Exercise brief:
Return, word for word, the lines of the listing below from the one with "Given: Click the ANKER brand value" through the one with "Viewport: 784px width, 1535px height.", and no other lines.
Provided information: Begin
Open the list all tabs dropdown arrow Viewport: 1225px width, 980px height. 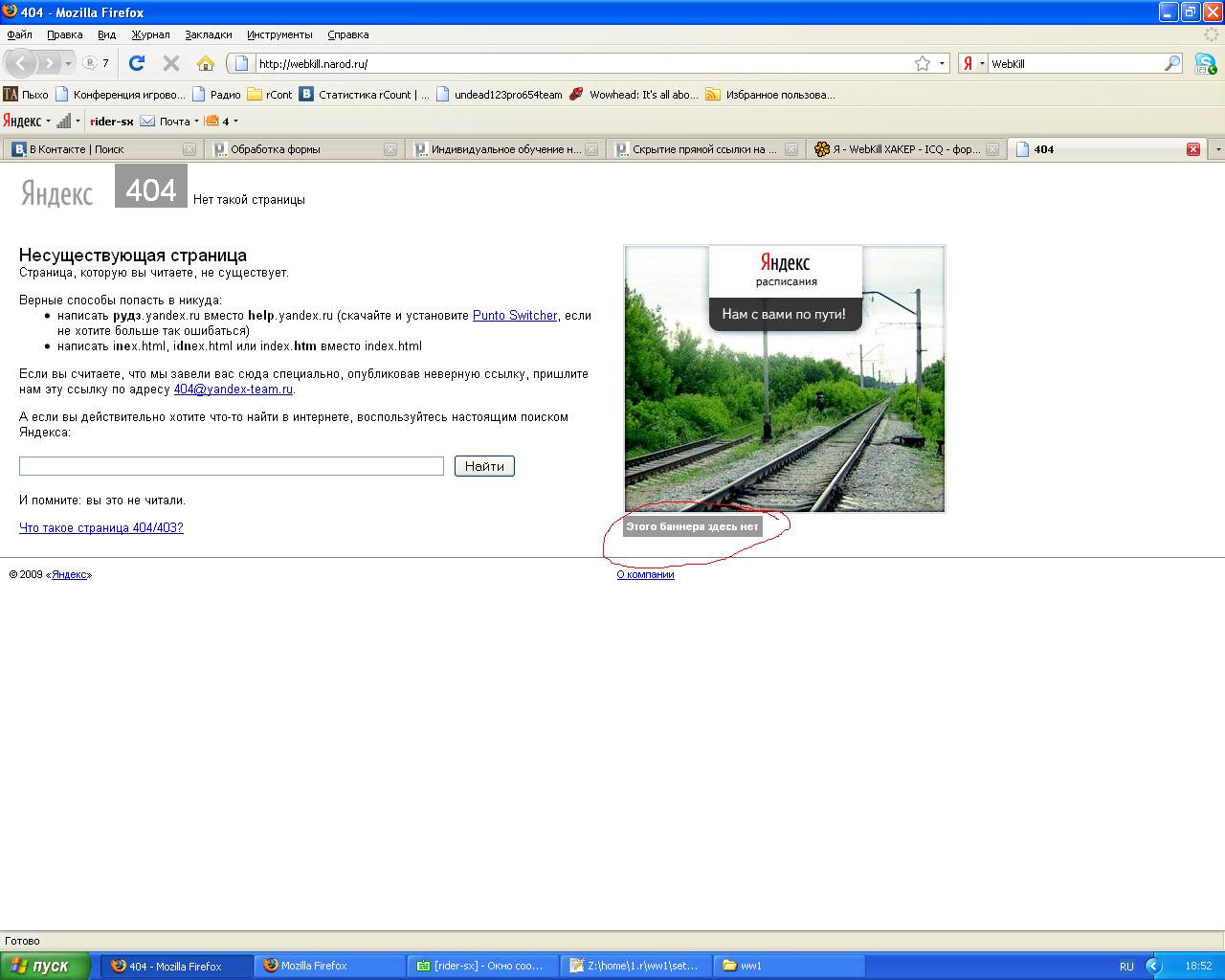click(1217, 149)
Provided information: End
Provided information: Begin
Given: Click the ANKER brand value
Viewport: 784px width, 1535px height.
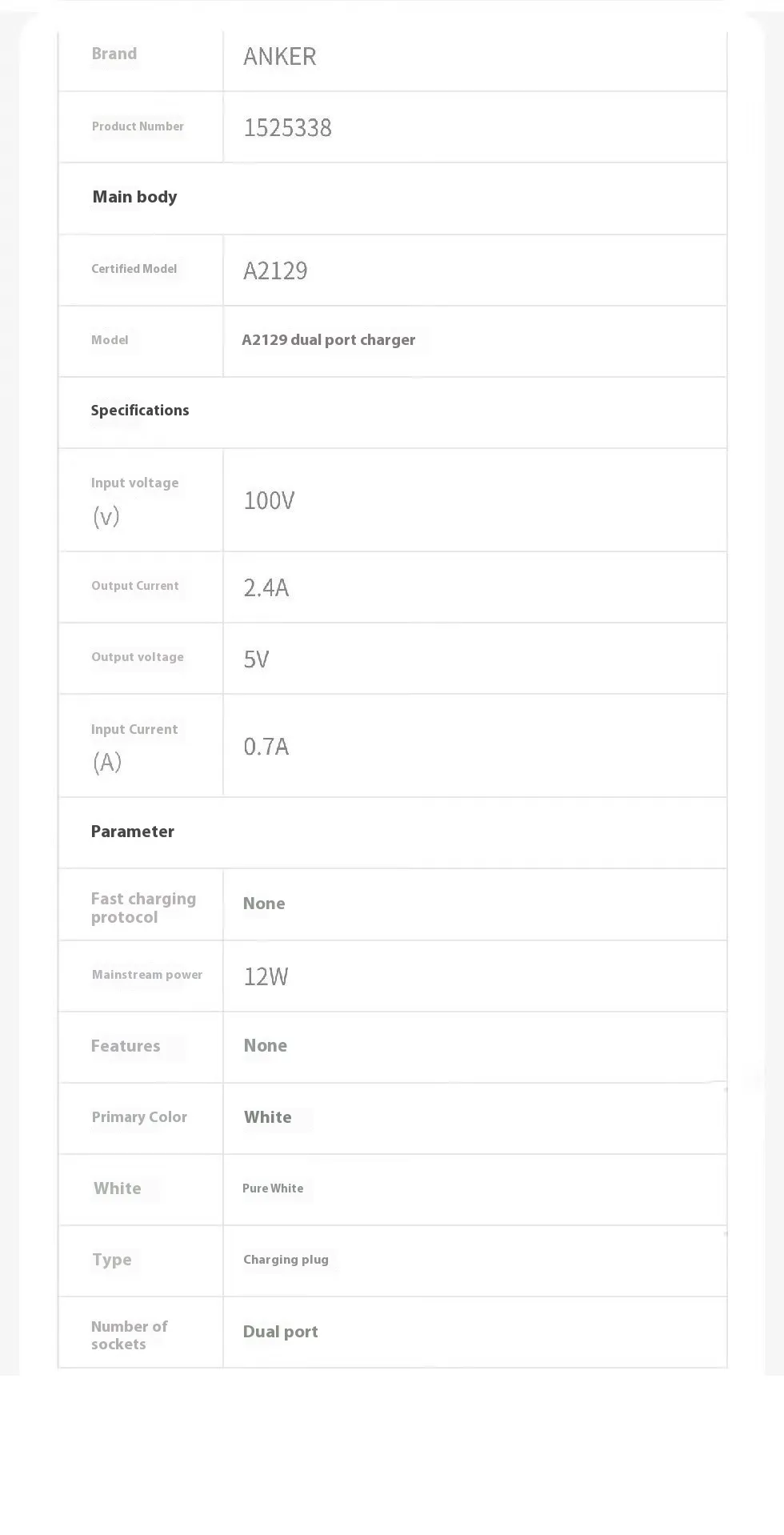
Provided information: End
Provided information: Begin
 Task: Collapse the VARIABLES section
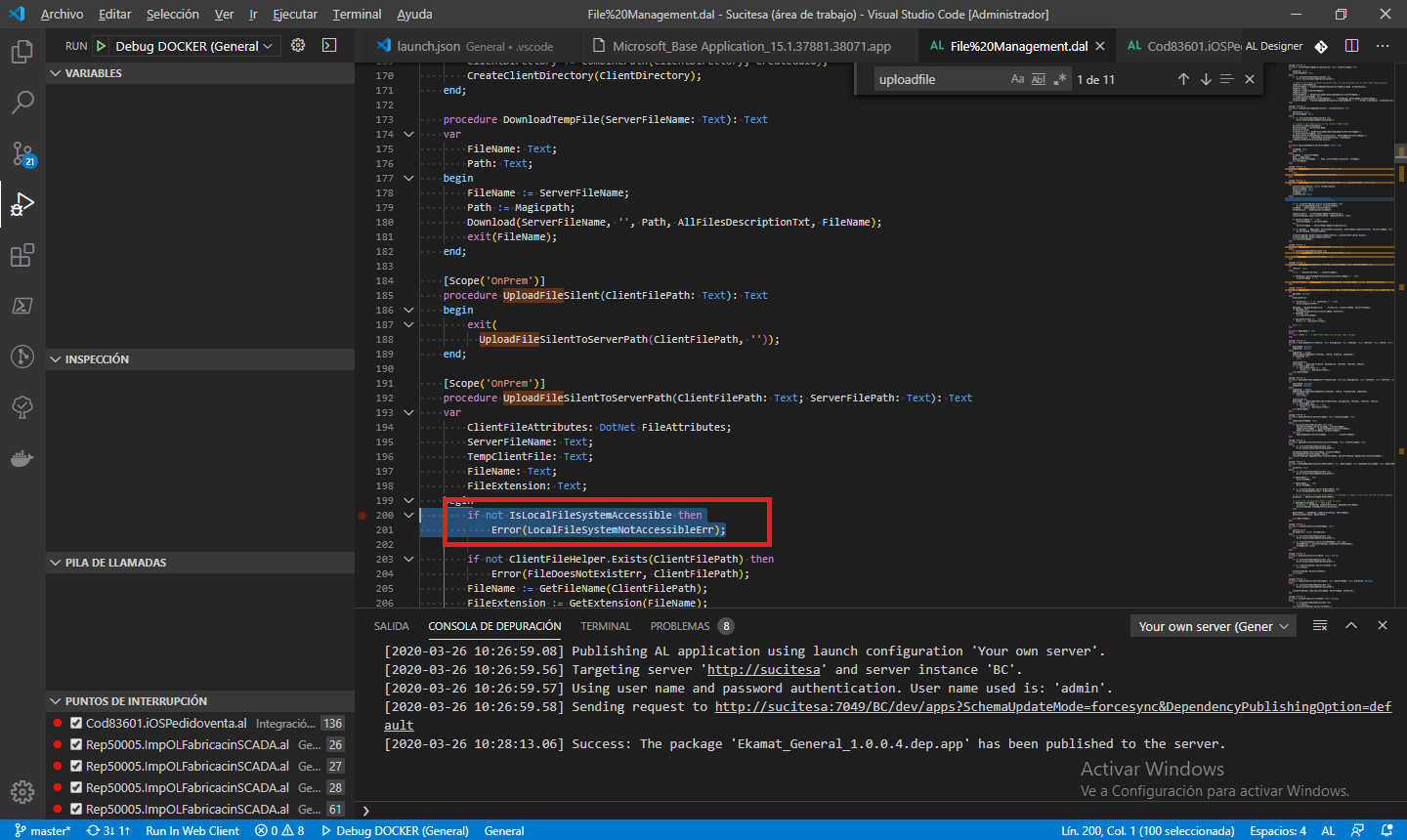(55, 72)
Provided information: End
Written solution:
Given: Click the ANKER brand value
Viewport: 784px width, 1535px height.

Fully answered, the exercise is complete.